I have just returned from the toilet facilities here at work. I simply must tell you about my ordeal. Here we are.

Upon entering the toilet, I was taken aback by someone standing there. This usually scares the bejesus out of me as I am never prepared for the possibility of someone being on the other side of the door. Often, when I am exiting a room via a door and someone comes through from the opposite direction, I will verbalise my shock. This is often by way of a muted "Fucking hell" or "Jesus Christ". I do this purely to disarm the assailant.

So anyway, we are deviating from the topic. I entered the toilet, got a nasty little shock, and then had to exchange platitudes with the diminutive troglodyte. "Hi Darren" I said, with no discernible sincerity or politeness. "Alright Ian! Are you going to kickboxing tonight?" he replied. My heart sank, I was hoping to leave the conversation at "Hi Darren" as I had, after all, ventured to the toilet to engage in a dump, not a conversation with this poison dwarf.

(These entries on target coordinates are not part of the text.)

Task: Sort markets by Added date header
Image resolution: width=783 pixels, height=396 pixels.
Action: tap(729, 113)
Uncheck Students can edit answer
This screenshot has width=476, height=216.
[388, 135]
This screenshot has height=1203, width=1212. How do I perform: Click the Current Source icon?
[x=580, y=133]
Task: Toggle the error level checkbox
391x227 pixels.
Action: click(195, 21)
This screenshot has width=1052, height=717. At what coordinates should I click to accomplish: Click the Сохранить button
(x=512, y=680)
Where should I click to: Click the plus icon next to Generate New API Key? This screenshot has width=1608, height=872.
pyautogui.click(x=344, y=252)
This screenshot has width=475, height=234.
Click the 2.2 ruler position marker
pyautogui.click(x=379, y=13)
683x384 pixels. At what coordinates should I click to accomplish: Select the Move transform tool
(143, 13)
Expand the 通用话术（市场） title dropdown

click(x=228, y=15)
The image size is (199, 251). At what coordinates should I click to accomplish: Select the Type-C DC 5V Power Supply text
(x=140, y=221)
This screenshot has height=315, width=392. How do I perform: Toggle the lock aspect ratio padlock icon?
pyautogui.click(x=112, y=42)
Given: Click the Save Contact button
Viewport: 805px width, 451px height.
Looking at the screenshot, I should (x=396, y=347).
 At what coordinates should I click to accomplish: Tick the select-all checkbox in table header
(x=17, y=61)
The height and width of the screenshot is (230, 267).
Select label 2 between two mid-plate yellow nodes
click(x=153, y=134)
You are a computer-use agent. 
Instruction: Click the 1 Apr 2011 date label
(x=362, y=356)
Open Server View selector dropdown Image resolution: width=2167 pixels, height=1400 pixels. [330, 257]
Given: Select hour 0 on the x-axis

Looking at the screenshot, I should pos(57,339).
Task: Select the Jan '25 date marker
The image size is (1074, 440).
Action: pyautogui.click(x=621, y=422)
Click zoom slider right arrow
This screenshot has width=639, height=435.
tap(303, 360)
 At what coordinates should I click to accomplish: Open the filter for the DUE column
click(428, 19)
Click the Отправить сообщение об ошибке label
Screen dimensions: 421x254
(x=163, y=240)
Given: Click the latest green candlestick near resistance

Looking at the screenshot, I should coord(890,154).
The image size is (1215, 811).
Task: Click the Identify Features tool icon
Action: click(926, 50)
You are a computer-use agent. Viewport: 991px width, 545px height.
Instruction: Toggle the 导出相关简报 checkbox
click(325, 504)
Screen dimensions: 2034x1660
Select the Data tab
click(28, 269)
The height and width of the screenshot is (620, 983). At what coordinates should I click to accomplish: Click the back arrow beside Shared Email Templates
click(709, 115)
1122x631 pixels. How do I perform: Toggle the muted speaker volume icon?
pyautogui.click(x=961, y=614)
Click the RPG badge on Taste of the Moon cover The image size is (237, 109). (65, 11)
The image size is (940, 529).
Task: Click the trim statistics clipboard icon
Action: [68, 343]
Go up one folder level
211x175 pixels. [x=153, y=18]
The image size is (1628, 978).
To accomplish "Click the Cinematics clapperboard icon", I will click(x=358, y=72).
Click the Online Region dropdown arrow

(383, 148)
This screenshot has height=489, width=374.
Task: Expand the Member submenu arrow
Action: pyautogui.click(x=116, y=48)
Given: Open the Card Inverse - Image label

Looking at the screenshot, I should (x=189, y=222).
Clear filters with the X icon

"No", I stated in response to his question. Again, I did not want to give this pest any more rope. "I am, I'm looking forward to it" he gushed. By this point I had locked myself in a cubicle, hoping that he would get the hint. He kept on talking but I didn't acknowledge his gassing. I figured that if he can't see me, he can't hear me. For all he knows I could have been wittering on about nonsense and the like.

I forged a shit baffle out of a few squares of toilet paper, wiped the seat thoroughly, and sat down to greet Mr. Brown. It was as the food baby was crowning that I remembered that the interminable little nincompoop was still in the toilet, preening himself in front of the mirror. I seized up, unable to deliver the parcel. I had to wait for the twit to leave the vicinity before normal service could resume. Well, it was a full 3 minutes before he had finished tarting himself up. As soon as I heard the door close I set about cutting the rug and delivering this baby. I was incensed at having to wait to begin my bowel movement, but the anger soon dissolved like so much bicarbonate of soda once the finished article had been expelled.

I removed all trace that anything had ever happened there, washed my hands with the finest soap, and vacated the room. It was the perfect crime. I even had the great fortune to get stuck behind this really fit girl on my way back to my desk. I checked out her behind and it was really quite enjoyable. I call this "The Kinder Egg Experience" because I got chocolate for starters and a toy at the end of it.